Canadian Insurers Are Breaking Out: What Higher Rates Could Mean for Manulife and Great-West Lifeco
Canadian insurers such as Manulife and Great-West Lifeco are breaking into valuation levels not seen since before the 2007 to 2009 mortgage meltdown. In this week’s SVA Focus, Ross Healy looks at why rising long-term interest rates may be changing the operating environment for financial companies, and why insurers and banks could have more upside if valuation levels continue to normalize.

Canadian Insurers Are Breaking Out: What Higher Rates Could Mean for Manulife and Great-West Lifeco
In this week’s SVA Focus, Ross Healy looks at two major Canadian insurance companies that are breaking out into new valuation territory, at least in terms of Structural Valuation Analysis.
The companies in focus are Manulife and Great-West Lifeco, both of which are moving into valuation levels not seen since before the 2007 to 2009 mortgage meltdown period.
The key question is simple:
Is this just general market strength, or is something more meaningful happening underneath the surface?
Ross believes the answer may be the latter.
Watch the full SVA Focus episode here:
https://youtu.be/wQvOwZHXXJA
A Changing Operating Environment for Financials
The broader operating environment for financial companies appears to be shifting.
For years, from the mortgage meltdown through to the COVID-era market disruption, long-term interest rates remained extremely low. In fact, global interest rates fell to levels that were historically unusual, with some markets even reaching zero or negative rates.
That environment created challenges for financial institutions, particularly insurers and banks.
These businesses often benefit from the spread between short-term and long-term interest rates. When rates are extremely low, those spreads can be squeezed, and profitability can become harder to grow. This pressure was reflected in valuation levels, with many financial companies trading at lower price-to-book levels than they had seen in decades.
Why Higher Long-Term Rates Matter
Today, long-term interest rates appear to be breaking out to levels not seen in many years.
If that trend continues, it may allow interest rate spreads to widen. For insurers and banks, that can support better profitability and, in turn, stronger valuations.
This is where the SVA charts become especially interesting.
In Manulife’s case, Ross points out that during the low-rate era, valuation levels were significantly compressed. Today, Manulife is trading around one times adjusted book value, but before rates collapsed, the company traded closer to two times adjusted book.
That does not mean the stock must return to that level, but it does suggest there may be room for further valuation expansion if the higher-rate environment holds.
Great-West Lifeco Shows a Similar Pattern
Great-West Lifeco is showing a similar breakout.

Your tasks:
1. In the article on Canadian insurers, at about what multiple of adjusted book value is Manulife trading today?
2. Continue the article on Canadian insurers, starting after its final sentence.
The entries that follow have no connection to the article on Canadian insurers.

Provided data:
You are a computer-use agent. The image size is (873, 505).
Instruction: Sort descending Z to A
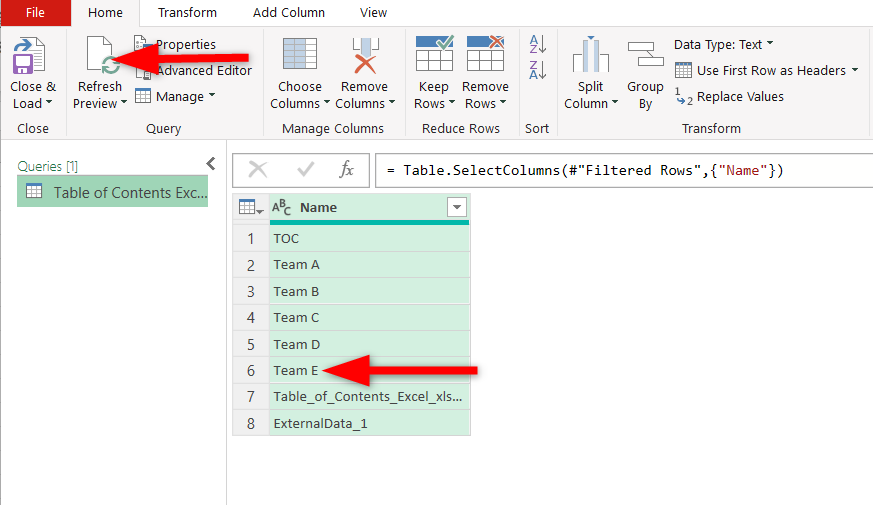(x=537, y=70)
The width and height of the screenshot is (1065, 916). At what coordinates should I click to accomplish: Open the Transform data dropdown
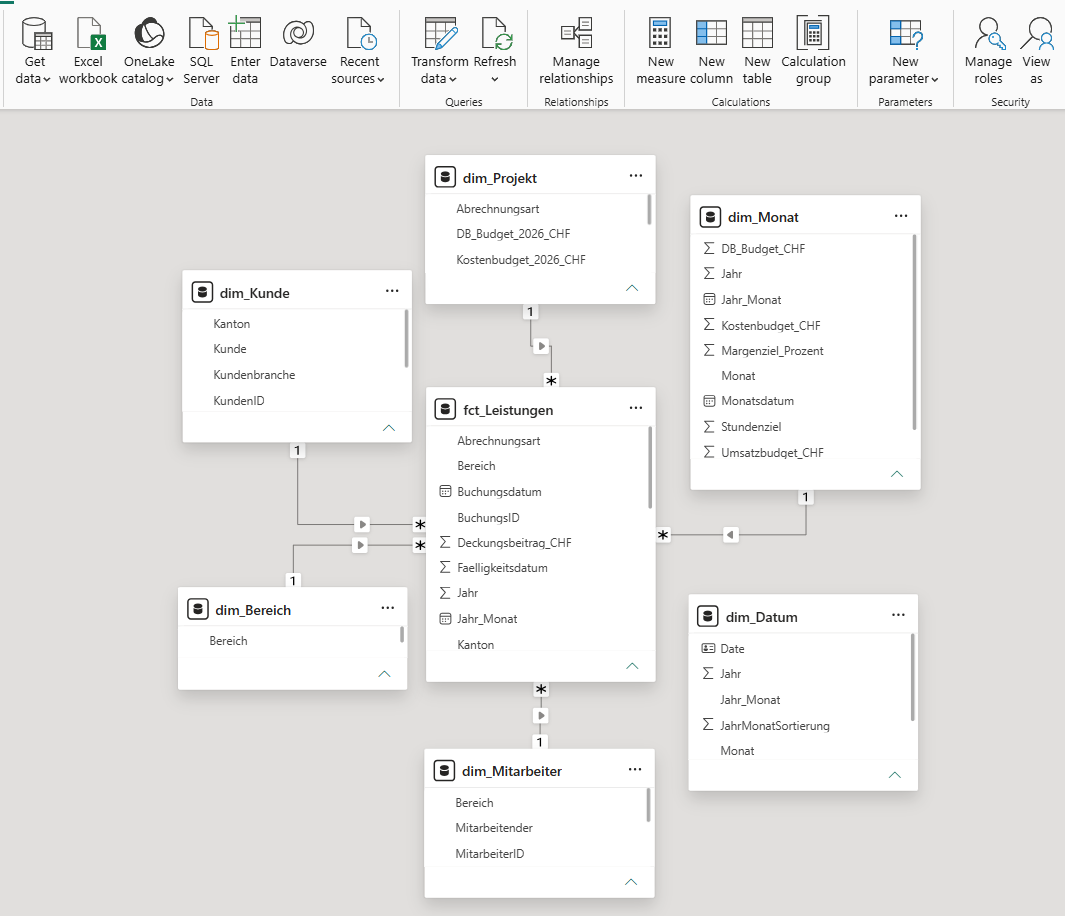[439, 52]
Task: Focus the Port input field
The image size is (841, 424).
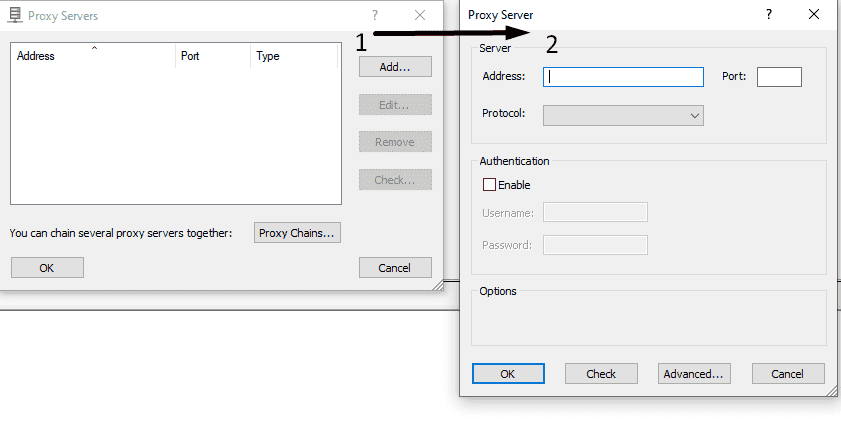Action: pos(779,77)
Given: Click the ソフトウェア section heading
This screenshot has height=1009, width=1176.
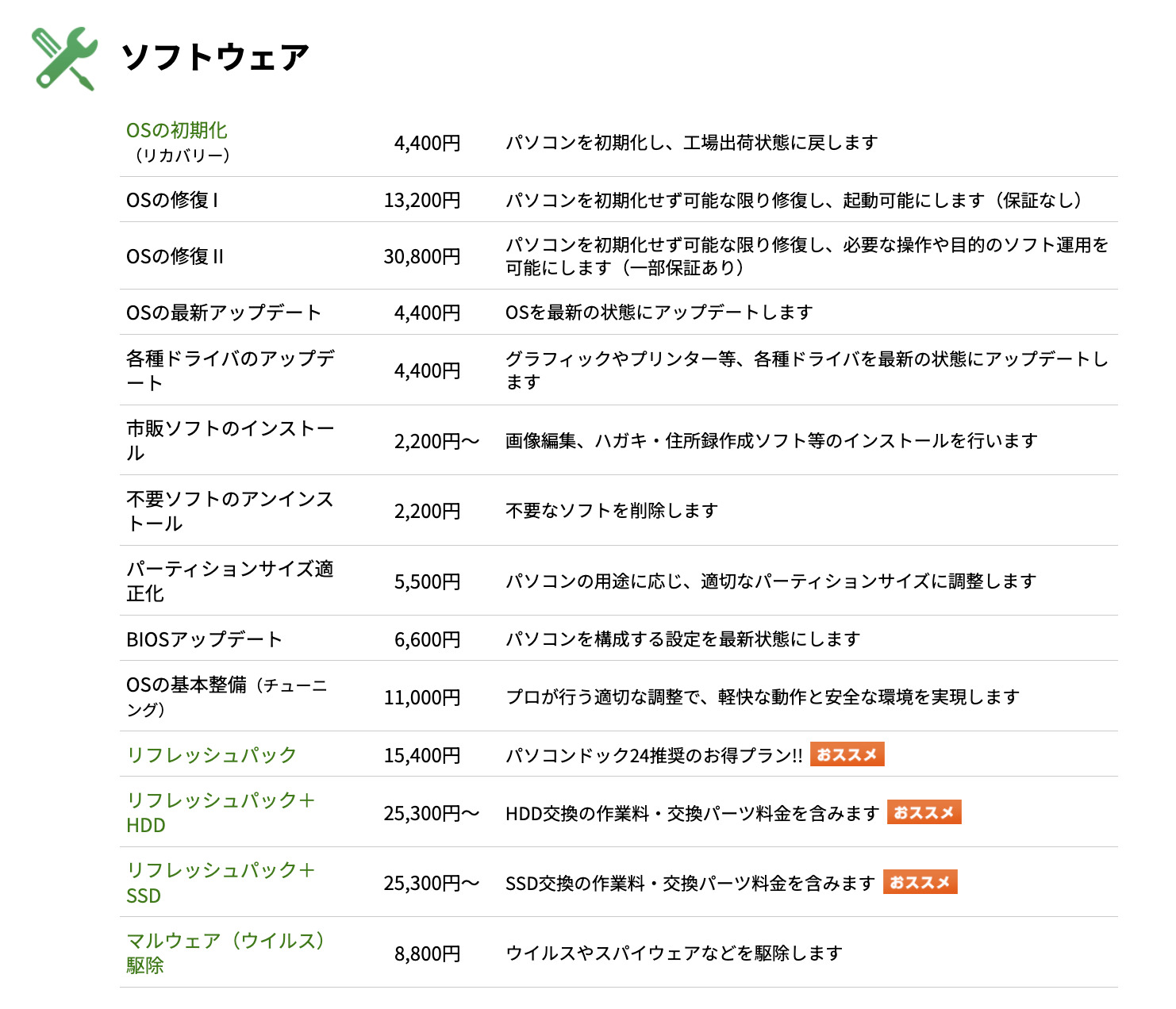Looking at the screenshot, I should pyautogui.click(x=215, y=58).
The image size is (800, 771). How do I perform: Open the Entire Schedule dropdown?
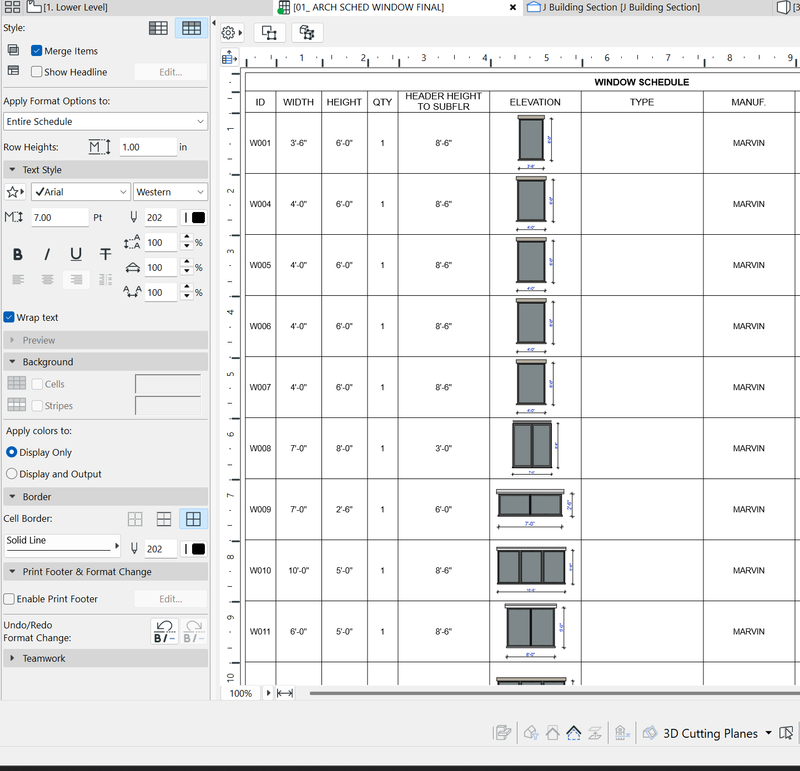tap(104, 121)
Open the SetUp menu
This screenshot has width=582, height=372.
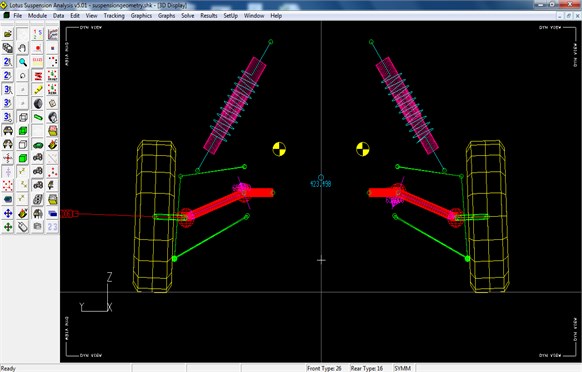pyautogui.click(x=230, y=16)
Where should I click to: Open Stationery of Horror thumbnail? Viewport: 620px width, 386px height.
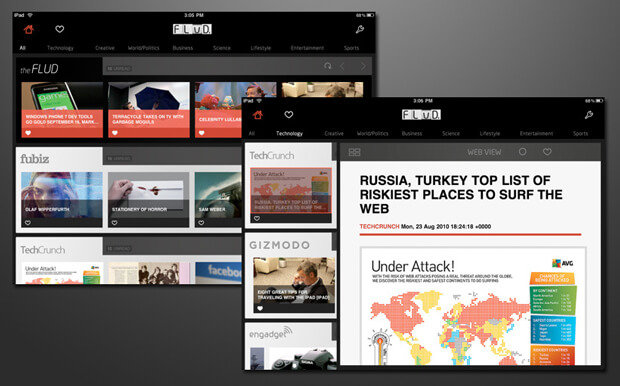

---

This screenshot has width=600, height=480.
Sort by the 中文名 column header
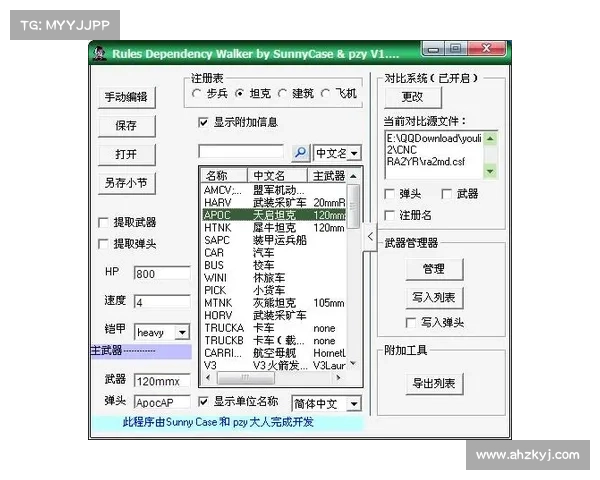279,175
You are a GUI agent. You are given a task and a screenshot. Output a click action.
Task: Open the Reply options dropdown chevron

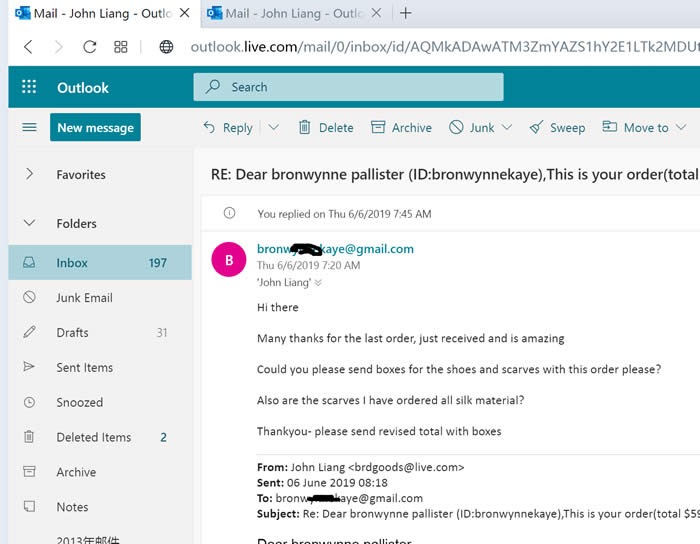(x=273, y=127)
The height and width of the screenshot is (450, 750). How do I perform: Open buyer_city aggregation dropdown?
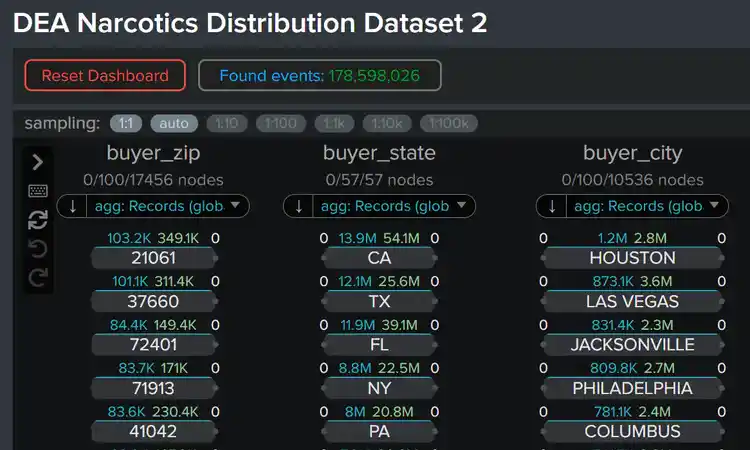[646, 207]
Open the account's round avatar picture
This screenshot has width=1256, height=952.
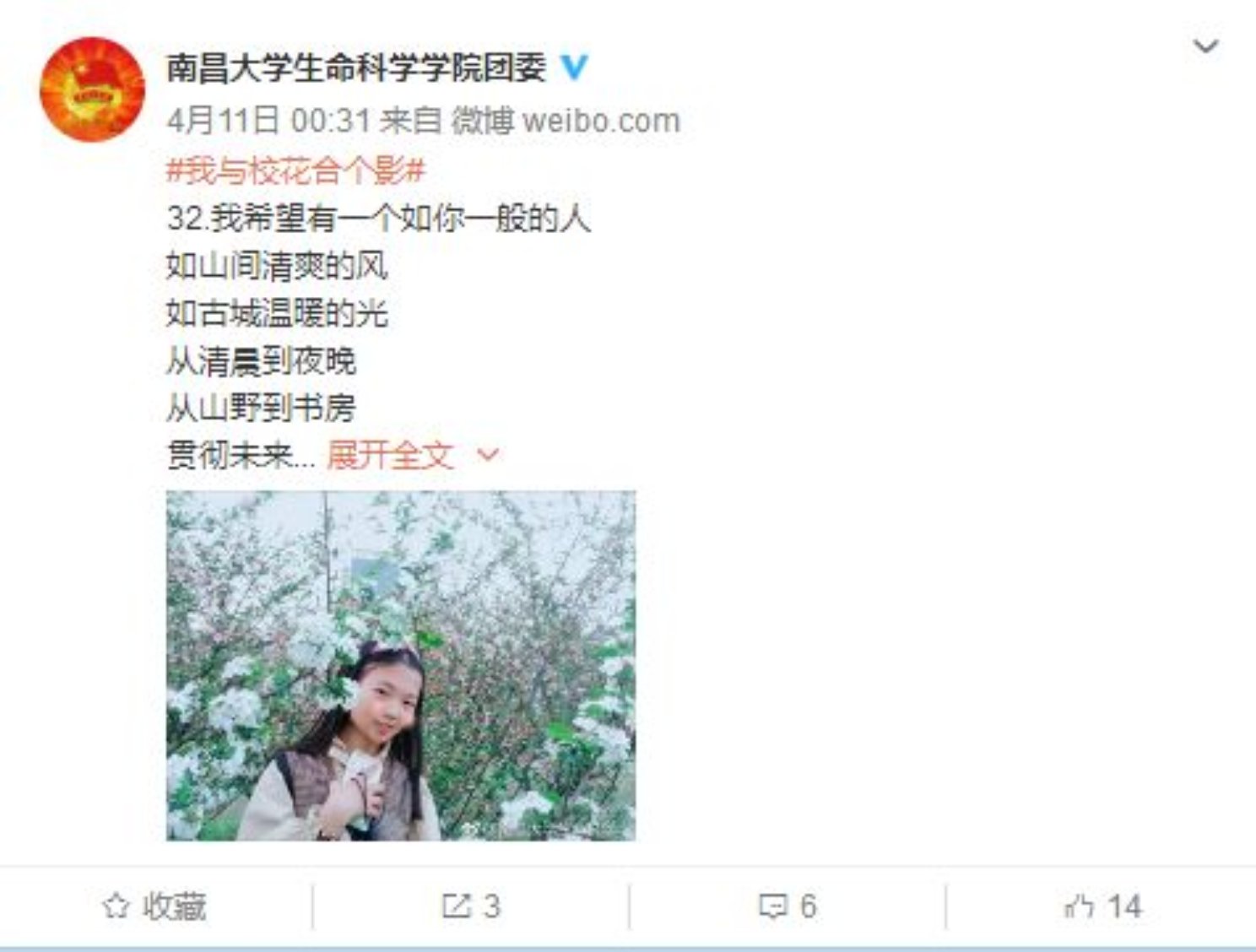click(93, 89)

Answers per task:
1. Around one times adjusted book value.

2.
The stock has moved above its normal price level in SVA valuation terms, and when viewed over a longer period, it has historically traded up toward its growth price, or roughly two times adjusted book value.
Again, this suggests that if the operating environment remains supportive, higher stock prices may be warranted.
Banks May Be Telling the Same Story
Ross also notes that Canadian banks are showing similar strength.
For many Canadian investors, banks represent a meaningful part of their portfolio. If financials are undergoing a structural valuation shift due to higher long-term rates and improving spreads, it may be worth paying close attention to both insurers and banks.
The same applies in the United States, where banks are also acting powerfully.
Why SVA Matters Here
Structural Valuation Analysis is designed to help investors understand whether a stock is trading at a discount, fair value, premium, or potentially extreme valuation levels relative to its own long-term structure.
In this case, SVA suggests that some Canadian financial stocks may be moving out of a long period of depressed valuations and into a more favourable valuation environment.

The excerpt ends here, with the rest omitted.